I haven't yet found a good tool that does either a static or runtime analysis of x64 assembler code with a view to removing stalls, improving latency, etc. All I've got is the VS profiler which tells me (roughly) which instructions are taking the most time. And the clock on the wall that tells me if the latest change has made things better or worse.
As an alternative, I've been slogging my way thru Agner's docs with the hope of squeezing some more perf out of my code. The problem is that it's hard to understand any of his work until you understand all of it. But pieces of it make sense, and I'm trying to apply what I have learned.

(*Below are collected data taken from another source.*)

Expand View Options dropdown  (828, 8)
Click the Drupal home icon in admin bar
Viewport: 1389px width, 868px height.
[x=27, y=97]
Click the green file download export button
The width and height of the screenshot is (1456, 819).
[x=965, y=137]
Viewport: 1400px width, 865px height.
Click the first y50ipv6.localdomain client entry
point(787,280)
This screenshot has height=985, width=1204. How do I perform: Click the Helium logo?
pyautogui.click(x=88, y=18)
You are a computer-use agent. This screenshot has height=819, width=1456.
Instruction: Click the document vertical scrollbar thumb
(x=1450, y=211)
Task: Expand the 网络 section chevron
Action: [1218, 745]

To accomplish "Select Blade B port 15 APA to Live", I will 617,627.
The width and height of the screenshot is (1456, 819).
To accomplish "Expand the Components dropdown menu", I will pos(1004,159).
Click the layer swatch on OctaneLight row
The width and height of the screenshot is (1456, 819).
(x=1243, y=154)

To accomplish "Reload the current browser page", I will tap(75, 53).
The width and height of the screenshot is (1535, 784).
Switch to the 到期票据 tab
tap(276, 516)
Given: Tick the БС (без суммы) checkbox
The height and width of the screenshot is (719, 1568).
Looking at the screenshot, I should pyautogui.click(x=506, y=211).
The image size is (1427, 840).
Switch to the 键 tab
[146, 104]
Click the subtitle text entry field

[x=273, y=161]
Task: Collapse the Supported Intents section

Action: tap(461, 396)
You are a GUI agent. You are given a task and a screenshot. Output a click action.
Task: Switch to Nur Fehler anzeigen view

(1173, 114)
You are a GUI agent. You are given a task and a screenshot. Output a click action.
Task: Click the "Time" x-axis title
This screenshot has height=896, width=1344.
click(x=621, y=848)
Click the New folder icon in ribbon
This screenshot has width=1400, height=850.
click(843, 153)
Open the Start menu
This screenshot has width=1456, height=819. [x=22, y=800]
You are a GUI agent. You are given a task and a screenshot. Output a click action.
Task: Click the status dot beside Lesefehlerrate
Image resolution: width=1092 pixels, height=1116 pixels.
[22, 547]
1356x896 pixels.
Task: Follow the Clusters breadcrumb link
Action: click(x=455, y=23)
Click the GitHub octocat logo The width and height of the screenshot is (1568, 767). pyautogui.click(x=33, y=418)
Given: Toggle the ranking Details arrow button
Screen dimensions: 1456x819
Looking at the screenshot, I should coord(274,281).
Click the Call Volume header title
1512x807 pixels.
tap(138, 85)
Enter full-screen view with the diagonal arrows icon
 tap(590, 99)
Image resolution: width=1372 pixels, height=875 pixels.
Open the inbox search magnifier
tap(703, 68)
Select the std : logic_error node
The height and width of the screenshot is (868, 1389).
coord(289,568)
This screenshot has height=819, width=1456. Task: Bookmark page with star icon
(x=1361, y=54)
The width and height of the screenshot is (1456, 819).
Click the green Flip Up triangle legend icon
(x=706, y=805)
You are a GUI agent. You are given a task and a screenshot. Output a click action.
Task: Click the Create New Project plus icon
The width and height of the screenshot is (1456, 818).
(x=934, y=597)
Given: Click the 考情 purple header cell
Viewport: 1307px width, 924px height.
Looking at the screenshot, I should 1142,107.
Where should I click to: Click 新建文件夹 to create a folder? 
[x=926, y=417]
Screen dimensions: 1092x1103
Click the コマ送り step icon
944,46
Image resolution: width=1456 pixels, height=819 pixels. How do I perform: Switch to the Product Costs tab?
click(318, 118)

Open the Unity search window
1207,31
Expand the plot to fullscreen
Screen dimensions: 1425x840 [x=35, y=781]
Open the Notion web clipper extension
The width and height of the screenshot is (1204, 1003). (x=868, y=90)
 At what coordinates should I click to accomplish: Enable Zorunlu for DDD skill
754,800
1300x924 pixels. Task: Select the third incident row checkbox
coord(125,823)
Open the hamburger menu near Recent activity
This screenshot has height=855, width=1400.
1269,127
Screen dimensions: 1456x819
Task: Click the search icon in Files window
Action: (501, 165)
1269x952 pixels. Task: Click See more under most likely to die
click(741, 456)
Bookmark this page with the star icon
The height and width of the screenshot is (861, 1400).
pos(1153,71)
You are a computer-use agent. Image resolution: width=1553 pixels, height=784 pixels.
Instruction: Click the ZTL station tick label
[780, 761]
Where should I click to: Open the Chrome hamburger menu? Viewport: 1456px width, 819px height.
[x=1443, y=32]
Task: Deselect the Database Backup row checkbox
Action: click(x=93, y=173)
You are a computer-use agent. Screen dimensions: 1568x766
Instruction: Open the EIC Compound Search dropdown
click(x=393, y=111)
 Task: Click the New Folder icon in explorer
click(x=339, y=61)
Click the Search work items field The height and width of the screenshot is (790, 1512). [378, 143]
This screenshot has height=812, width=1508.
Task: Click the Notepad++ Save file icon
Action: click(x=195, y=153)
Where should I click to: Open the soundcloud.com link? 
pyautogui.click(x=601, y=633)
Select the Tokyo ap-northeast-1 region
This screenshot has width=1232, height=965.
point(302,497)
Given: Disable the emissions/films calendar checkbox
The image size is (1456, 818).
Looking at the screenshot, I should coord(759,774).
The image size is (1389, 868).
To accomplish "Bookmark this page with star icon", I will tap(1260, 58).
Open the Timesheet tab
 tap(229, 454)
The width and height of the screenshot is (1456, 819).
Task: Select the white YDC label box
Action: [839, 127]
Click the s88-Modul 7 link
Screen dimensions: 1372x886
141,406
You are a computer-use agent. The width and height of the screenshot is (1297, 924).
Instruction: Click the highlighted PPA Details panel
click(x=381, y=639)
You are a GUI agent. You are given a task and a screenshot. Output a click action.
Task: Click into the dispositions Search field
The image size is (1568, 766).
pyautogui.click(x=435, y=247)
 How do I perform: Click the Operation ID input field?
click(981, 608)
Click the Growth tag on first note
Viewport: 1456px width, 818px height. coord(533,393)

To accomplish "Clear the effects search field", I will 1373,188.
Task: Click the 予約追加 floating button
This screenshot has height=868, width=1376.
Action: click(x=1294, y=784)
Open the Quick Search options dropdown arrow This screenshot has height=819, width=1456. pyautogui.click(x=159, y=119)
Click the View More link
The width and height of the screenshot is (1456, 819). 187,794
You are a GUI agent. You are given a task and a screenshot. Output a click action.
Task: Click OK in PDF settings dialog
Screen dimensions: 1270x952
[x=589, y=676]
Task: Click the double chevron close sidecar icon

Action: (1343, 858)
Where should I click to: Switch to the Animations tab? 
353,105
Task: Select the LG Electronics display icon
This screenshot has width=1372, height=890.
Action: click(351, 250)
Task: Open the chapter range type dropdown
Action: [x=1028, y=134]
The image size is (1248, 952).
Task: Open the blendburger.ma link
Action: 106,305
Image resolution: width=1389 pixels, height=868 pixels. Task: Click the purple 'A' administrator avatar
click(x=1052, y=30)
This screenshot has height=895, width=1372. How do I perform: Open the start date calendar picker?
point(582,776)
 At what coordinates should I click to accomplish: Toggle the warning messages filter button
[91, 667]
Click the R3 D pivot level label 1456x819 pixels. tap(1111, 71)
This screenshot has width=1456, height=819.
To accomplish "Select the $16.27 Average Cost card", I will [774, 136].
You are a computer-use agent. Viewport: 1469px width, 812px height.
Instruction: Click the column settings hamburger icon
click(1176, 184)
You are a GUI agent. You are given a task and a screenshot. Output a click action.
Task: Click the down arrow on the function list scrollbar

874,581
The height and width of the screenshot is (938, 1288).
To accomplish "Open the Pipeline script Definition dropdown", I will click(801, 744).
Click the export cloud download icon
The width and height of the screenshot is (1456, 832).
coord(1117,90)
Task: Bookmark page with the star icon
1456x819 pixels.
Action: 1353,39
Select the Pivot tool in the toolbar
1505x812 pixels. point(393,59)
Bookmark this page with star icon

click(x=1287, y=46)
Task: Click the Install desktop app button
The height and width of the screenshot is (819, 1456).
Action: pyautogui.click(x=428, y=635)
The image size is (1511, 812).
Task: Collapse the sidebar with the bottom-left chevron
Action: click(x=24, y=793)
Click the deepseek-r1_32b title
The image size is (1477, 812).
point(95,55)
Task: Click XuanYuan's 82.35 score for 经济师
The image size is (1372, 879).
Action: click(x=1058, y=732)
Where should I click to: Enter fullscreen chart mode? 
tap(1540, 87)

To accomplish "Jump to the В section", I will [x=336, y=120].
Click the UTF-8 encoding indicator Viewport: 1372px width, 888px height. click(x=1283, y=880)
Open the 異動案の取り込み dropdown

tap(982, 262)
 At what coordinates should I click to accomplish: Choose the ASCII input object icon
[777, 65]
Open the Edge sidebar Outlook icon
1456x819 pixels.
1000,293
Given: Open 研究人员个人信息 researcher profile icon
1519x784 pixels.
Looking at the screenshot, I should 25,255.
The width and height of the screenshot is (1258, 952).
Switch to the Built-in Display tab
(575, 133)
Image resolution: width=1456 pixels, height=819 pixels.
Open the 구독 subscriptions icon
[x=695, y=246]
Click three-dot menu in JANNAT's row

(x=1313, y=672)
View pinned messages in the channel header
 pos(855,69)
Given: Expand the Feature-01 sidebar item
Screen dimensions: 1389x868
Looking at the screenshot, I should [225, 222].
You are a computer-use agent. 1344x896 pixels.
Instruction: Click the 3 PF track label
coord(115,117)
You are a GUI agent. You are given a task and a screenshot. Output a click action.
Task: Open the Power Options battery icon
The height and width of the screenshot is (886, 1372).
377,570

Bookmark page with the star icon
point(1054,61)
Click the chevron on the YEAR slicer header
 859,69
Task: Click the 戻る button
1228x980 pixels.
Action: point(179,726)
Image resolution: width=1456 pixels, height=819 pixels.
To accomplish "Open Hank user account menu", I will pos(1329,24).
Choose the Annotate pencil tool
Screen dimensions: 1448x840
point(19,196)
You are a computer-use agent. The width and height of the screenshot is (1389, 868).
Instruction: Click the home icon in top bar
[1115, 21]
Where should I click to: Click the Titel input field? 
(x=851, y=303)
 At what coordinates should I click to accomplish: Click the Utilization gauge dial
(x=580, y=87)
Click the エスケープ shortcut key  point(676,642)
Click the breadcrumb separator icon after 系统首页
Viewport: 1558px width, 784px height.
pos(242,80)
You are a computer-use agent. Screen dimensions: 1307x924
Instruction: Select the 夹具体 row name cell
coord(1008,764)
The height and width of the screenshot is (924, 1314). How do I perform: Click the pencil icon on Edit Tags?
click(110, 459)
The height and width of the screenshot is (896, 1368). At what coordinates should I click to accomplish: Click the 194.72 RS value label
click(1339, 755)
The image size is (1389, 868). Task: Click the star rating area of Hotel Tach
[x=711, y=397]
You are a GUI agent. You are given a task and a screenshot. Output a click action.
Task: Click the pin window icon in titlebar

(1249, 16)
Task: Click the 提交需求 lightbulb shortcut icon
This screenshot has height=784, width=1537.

What that in mind, here's the core of my innermost loop which (not surprisingly) is where the VS profiler says my time is being spent:
nottop:
vpminub ymm2, ymm2, ymm3 ; reset out of range values
vpsubb ymm2, ymm2, ymm0 ; take a step
top:
vptest ymm2, ymm1 ; check for out of range values
jnz nottop
; Outer loop that does some math, does a "vpsubb ymm2, ymm2, ymm0",
; and eventually jumps back to top
Yup, this is pretty much a textbook example of a dependency chain: Each instruction in this tight little loop depends upon the results of the previous operation. This means there can be no parallelism, which means I'm not taking full advantage of the processor.
Inspired by Agner's "optimizing assembler" doc, I've come up with an approach that (hopefully) allows me to do 2 operations at a time, so I could have one pipeline updating ymm2 and another updating (say) ymm8.
It's a non-trivial change though, so before I start ripping everything apart, I wonder if it's likely to help. Looking at Agner's "Instruction tables" for kaby lake (my target), I see that:
uops
each
port Latency
pminub p01 1
psubb p015 1
ptest p0 p5 3
Given this, it looks like while one pipeline is using p0+p5 to do the vptest against ymm2, another can be utilizing p1 to do both vpminub and vpsubb on ymm8. Yeah, things are still going to get stacked up behind vptest, but it should help.
Or would it?
I'm currently running this code from 8 threads (Yes, 8 threads really does give me better total throughput than 4,5,6 or 7). Given that my i7700k has 4 hyperthreaded cores, wouldn't the fact that there are 2 threads running on each core mean that I'm already maxing out the ports? Ports are "per core," not "per logical cpu," right?
So.
Based on my current understanding of Agner's work, it appears that there is no way to further optimize this code in its current form. If I want better perf, I'm going to need to come up with a different approach.
And yes, I'm sure if I posted my whole asm routine here, someone could suggest an alternate approach. But the purpose of this Question isn't to have someone write my code for me. I'm trying to see if I'm starting to understand how to think about optimizing asm code.
Is this (roughly) the right way to look at things? Am I missing a few pieces? Or is this flat-out wrong?